Age of Swords Read online

Page 31


  “Is that why he has that gold torc?”

  Frost nodded. “Grand prize at the Linden Lott competition eight years ago. All of Belgreig was there, and Rain walked away with the honor. He’s amazing. The guy even dreams about digging. That’s why he’s really here, why he became a digger in the first place. Keeps having dreams about this lass in the dark calling to him, says she’s at the bottom of the world and needs him to find her. She needs his help or some such thing. Had the dreams ever since he was a wee lad. Neith is the deepest place in Elan, so he jumped at the chance to join me and Flood as we delved down here, but I guess not even Neith is deep enough to find some things. Even though he can’t find his dream lass, trust me, Rain will know where we are.”

  “That’s good, because we don’t have a lot of food. Almost all the packs are upstairs.”

  “The raow is probably enjoying my raisins right now.” Frost frowned and shifted his feet, crossing them at the ankles. “I’m just glad I slept with my boots on.”

  “Frost?” Persephone said, wondering how to ask.

  “What?”

  “Are you scared?”

  “Of what?”

  It was Persephone’s turn to laugh, even if the situation wasn’t the least bit funny. “I’m not seeing a way out.”

  Frost made a pfft sound of dismissal. “Let me ask you this. Would you be frightened if you fell through the floor of your lodge into the root cellar?”

  “Well, no, but—”

  “It’s the same thing. Neith is our home. This is where we learned to dig, to tunnel, to work with metals, and cut gems. This is where we became Belgriclungreians. You know, they say we were as tall as you once, but after living in the deep tunnels for so long, Drome gave us the gift of compact size to make it easier to work and get around.

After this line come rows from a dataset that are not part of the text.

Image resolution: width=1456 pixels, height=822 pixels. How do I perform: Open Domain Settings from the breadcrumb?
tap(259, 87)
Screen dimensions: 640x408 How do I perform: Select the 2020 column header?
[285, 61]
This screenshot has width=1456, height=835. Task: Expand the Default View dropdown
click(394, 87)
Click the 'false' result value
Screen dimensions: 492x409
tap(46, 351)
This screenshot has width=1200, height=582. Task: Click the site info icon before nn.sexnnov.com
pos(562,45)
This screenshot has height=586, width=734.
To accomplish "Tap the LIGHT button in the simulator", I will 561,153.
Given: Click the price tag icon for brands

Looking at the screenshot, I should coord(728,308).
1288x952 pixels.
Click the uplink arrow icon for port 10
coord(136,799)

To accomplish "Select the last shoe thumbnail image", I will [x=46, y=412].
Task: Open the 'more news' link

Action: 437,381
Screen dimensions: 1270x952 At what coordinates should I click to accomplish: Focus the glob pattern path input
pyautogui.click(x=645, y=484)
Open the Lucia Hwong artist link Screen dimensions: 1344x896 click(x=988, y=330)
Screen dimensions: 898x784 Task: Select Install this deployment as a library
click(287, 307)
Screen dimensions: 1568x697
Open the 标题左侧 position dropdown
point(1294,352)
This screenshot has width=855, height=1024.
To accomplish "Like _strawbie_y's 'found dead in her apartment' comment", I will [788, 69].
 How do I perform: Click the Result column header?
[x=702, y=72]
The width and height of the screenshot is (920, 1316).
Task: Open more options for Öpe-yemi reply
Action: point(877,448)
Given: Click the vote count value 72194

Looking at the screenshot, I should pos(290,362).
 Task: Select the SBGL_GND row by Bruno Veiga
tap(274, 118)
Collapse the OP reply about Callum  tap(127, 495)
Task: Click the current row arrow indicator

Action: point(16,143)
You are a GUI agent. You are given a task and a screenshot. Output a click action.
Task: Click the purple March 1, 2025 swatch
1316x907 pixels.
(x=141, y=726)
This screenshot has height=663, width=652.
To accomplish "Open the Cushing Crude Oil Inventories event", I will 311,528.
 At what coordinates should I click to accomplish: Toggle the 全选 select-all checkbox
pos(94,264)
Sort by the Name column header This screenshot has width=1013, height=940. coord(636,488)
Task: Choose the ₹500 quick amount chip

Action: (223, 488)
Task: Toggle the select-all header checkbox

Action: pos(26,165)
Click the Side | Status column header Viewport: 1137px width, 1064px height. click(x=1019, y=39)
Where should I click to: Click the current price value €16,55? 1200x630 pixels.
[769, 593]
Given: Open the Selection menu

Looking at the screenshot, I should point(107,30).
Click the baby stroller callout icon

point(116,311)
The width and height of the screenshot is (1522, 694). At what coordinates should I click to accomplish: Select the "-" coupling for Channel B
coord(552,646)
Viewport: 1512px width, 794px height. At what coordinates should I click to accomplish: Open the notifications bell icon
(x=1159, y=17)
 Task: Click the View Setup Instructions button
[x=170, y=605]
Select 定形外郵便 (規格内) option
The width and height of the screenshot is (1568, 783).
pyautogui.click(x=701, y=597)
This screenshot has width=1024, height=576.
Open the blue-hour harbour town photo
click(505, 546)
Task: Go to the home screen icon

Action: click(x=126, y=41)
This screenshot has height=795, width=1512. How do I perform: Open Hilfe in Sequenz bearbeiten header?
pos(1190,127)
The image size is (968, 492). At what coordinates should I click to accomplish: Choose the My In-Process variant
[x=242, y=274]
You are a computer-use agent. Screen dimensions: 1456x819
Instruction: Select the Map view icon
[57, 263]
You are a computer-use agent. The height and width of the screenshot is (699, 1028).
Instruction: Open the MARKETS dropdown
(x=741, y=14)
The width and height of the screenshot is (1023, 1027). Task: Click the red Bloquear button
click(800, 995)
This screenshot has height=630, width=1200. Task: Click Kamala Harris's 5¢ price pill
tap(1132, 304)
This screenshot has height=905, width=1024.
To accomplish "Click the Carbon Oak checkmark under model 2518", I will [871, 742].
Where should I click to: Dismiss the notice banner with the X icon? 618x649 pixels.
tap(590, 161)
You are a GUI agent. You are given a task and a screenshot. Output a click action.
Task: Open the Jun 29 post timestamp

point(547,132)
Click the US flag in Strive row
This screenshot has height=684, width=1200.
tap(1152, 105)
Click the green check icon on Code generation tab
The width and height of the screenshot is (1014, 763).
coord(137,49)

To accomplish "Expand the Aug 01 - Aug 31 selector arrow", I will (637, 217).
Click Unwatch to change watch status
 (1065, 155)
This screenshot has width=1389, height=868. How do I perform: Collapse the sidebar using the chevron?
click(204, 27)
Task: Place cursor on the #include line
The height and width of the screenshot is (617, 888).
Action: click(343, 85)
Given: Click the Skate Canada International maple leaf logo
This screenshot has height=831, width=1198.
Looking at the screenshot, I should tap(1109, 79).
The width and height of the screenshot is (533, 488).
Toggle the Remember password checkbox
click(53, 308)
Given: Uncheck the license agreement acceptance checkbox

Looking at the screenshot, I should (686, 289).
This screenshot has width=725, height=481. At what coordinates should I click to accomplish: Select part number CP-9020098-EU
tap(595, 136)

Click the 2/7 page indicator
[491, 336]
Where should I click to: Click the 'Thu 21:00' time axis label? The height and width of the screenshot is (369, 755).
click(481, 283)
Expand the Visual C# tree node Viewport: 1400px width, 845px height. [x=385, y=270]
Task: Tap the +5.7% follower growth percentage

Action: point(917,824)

On the surface, you tall folk think you’re so advantaged. You’ll see. Down here, being shorter is better. I can’t be frightened. This is my home.”

  “But we can’t get out and we have very little food left.”

  “Food? There’s plenty of food, just not surface food. Granted, I’m not a fan of traditional underworld fare.”

  Persephone remembered rumors about the Dherg eating stone. She hoped that wasn’t what he meant.

  “What’s traditional fare?”

  “Cave beetles, millipedes, crustaceans, crickets, spiders, salamanders, and cavefish. And of course, centipedes.”

  “Centipedes?”

  Frost nodded rapidly. “Down here they grow so large, they’ve been spotted feasting on bats.”

  She grimaced.

  “We could live down here forever, if we wanted.”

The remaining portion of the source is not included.